**Task prompt**
Copy the material below exactly, but only from the line with "Image resolution: width=1475" onward, the final line included.
START Data in this exercise
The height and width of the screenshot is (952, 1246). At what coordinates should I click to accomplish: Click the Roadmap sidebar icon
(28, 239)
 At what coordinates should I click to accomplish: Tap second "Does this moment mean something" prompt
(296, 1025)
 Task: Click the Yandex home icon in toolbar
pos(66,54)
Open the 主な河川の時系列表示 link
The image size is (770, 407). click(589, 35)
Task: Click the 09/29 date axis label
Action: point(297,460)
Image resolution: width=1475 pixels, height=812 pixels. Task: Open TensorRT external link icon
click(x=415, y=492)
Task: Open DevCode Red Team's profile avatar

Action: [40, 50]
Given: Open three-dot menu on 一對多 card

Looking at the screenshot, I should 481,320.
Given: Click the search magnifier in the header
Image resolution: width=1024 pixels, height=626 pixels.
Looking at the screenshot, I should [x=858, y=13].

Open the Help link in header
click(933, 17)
END Data in this exercise
**Exercise response**
Image resolution: width=1475 pixels, height=812 pixels. Task: Open TensorRT external link icon
click(x=415, y=492)
Task: Open DevCode Red Team's profile avatar

Action: [40, 50]
Given: Open three-dot menu on 一對多 card

Looking at the screenshot, I should 481,320.
Given: Click the search magnifier in the header
Image resolution: width=1024 pixels, height=626 pixels.
Looking at the screenshot, I should [x=858, y=13].

Open the Help link in header
click(933, 17)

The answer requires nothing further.